# Assigned task
From the top of the records below, return each line exactly, ending with the line that contains "Vylepšíme dětský pokoj (98, 2332)".

========

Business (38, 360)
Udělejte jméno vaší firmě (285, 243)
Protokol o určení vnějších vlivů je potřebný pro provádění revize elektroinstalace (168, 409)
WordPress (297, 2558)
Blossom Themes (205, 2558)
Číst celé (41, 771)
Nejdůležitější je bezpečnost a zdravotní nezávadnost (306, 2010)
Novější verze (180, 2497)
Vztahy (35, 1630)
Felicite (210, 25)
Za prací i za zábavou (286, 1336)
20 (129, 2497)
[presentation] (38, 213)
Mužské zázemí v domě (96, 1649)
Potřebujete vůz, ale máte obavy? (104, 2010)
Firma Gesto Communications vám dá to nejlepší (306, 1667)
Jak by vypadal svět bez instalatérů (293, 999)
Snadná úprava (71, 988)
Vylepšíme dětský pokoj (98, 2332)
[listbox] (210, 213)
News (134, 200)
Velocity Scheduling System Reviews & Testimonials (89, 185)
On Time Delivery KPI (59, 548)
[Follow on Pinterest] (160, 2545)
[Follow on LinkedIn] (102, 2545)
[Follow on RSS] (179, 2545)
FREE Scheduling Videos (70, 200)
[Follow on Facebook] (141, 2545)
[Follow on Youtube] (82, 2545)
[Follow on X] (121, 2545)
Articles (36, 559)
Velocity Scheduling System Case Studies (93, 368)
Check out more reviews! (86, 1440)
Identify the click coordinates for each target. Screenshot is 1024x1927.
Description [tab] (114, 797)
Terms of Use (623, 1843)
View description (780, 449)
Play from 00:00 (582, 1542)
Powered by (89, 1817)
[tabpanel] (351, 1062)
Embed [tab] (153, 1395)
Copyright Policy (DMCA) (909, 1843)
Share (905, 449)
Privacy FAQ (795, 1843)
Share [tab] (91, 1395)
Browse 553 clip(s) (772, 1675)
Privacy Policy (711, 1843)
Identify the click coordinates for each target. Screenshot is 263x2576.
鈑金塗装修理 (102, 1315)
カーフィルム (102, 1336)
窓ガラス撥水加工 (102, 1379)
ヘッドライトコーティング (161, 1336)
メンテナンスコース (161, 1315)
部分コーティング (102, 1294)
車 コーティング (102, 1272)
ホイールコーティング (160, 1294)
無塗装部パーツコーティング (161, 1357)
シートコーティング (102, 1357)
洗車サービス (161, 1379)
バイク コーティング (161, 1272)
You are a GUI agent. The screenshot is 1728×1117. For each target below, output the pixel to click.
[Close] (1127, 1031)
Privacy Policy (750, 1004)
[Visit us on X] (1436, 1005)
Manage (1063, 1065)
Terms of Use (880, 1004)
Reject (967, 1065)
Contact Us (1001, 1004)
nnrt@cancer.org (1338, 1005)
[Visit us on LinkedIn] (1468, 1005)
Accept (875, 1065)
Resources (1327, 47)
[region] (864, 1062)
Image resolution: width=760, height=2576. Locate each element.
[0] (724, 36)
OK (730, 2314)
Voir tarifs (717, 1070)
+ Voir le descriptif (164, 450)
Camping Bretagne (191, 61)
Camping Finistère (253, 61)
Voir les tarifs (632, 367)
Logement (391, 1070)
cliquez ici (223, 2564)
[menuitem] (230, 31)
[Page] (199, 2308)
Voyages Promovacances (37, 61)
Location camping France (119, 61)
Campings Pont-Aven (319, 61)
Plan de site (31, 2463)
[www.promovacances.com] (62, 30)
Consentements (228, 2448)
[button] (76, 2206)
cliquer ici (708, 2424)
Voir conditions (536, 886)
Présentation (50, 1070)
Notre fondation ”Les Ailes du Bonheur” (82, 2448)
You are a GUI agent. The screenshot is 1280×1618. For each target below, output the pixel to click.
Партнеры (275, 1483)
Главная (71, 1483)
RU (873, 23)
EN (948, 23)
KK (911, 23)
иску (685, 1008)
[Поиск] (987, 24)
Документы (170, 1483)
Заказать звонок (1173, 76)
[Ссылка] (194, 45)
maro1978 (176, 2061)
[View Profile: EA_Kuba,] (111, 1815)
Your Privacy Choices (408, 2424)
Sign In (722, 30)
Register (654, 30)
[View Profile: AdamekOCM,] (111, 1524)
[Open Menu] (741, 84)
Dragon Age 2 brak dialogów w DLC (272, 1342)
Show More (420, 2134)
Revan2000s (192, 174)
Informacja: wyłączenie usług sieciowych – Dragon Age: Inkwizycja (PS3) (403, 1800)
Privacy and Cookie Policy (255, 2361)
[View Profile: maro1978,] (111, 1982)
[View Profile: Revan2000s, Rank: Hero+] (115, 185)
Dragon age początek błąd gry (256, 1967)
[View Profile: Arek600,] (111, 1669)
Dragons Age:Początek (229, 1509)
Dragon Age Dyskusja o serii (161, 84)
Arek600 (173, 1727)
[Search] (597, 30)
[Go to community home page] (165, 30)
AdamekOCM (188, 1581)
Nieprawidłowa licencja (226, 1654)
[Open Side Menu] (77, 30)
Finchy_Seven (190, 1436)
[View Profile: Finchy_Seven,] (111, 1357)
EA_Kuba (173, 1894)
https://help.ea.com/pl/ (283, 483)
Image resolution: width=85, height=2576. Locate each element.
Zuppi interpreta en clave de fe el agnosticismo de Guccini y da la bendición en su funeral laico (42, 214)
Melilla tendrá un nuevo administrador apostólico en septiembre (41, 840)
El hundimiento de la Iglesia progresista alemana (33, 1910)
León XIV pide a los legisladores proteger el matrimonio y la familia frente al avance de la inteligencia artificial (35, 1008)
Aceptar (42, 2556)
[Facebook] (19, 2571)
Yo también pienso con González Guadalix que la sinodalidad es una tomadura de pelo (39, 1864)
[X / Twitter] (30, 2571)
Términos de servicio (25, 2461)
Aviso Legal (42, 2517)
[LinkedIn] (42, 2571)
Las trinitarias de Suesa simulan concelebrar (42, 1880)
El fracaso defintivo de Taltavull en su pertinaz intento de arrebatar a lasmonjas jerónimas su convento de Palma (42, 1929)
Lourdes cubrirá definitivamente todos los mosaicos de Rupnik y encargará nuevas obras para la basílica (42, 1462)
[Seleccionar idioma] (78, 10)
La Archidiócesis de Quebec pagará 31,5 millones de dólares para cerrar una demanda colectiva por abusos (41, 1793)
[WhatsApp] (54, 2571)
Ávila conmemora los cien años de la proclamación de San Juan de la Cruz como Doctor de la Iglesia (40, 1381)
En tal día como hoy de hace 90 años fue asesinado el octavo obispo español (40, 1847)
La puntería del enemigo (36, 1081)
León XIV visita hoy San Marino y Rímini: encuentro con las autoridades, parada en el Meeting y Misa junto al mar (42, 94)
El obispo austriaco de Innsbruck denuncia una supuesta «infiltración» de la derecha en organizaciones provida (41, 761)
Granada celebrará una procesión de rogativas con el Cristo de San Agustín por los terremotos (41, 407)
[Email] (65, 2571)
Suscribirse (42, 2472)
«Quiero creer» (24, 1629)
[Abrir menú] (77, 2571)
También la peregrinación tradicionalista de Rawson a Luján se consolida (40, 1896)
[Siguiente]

========

# Expected answer
Business (38, 360)
Udělejte jméno vaší firmě (285, 243)
Protokol o určení vnějších vlivů je potřebný pro provádění revize elektroinstalace (168, 409)
WordPress (297, 2558)
Blossom Themes (205, 2558)
Číst celé (41, 771)
Nejdůležitější je bezpečnost a zdravotní nezávadnost (306, 2010)
Novější verze (180, 2497)
Vztahy (35, 1630)
Felicite (210, 25)
Za prací i za zábavou (286, 1336)
20 (129, 2497)
[presentation] (38, 213)
Mužské zázemí v domě (96, 1649)
Potřebujete vůz, ale máte obavy? (104, 2010)
Firma Gesto Communications vám dá to nejlepší (306, 1667)
Jak by vypadal svět bez instalatérů (293, 999)
Snadná úprava (71, 988)
Vylepšíme dětský pokoj (98, 2332)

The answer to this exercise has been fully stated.